Movie Review: Wreck it Ralph

Movie: Wreck it Ralph

An animated insight into how to succeed in life.

By Mark HadleyThursday 20 Dec 2012MoviesReading Time: 2 minutes

Mark Hadley reviews 'Wreck it Ralph'.

Rating: PG
Distributor: Disney
Release Date: December 26 

In Toy Story we learned about the secret life of spacetoys and Barbies; in Wreck It Ralph we realise what video games do when the power goes off. Ralph, voiced by John C. Reilly, is a ham-fisted home wrecker who has to be defeated every time kids push a coin into his arcade machine. But Ralph is tired of being a bad guy and wonders what it would be like to be the sort of character who was celebrated for a change. “It’s really hard to love your job,” he tells the audience, “when no-one appreciates you for doing it.”


Ralph travels down his game’s power cord to mingle with the off-duty characters of a dozen other electronic amusements. He takes it into his head that what he really needs to do to be valued is earn a gold medal, and that sees him hop from one game to the next. But when his chances of gaining his goal lead him to cross paths with a malfunctioning girl racer called Vanellope, his values begin to shift. Will he become the hero he wants to be, or the friend she needs him to be?

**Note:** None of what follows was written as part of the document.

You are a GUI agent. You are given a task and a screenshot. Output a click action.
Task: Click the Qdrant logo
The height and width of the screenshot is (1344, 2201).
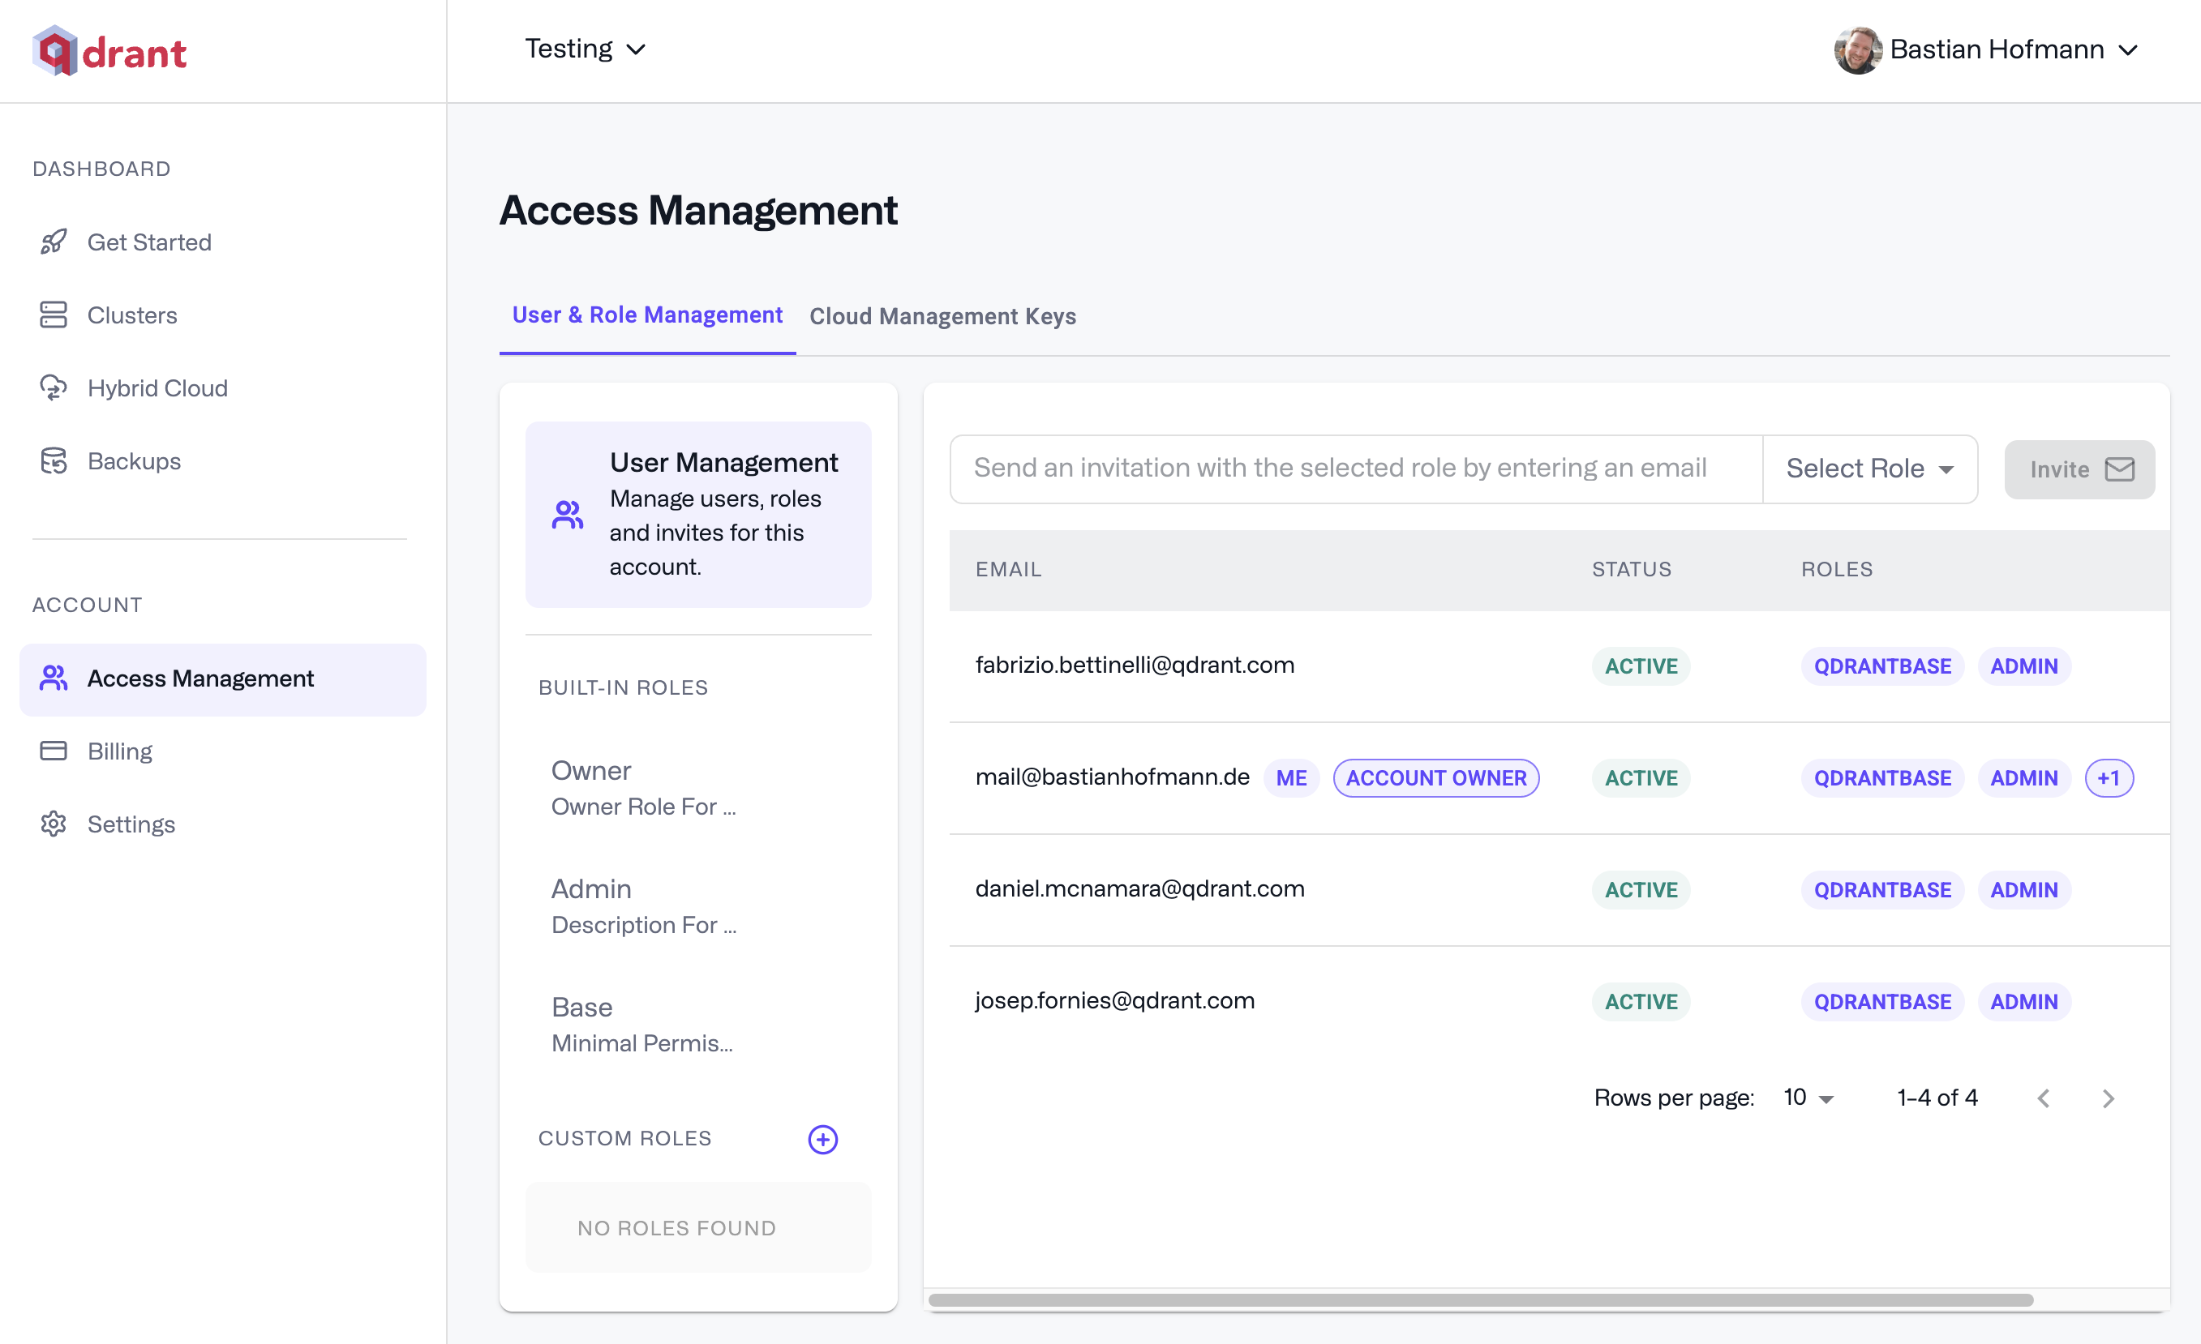click(109, 51)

Wreck It Ralph is more than just a fun cartoon, it’s a superbly subtle consideration of what it means to succeed as a human being. Vanellope is Disney’s version of a child with disabilities. Everyone normal considers her a glitch in an otherwise perfect world, but it’s not her fault she suffers from ‘pixlexia’. She’s also the victim of several common arguments for caring for the disabled that do more harm than good. Ralph is told that other well-meaning characters just want to protect her from harm, from the disappointment of over-high expectations. In reality they wish to protect themselves. 

In Wreck It Ralph we discover a level of contentment with who God has made us to be that is often lacking in a perfection-centred world. Rather than hide Vanellope away, Ralph decides to let her have her chance rise above others’ expectations. He also comes to realise through accepting her differences that he can also accept who he was designed to be. Or as my eight year old put it on the way out of the cinema, “You don’t have to try to be someone else. You are good how you were made.”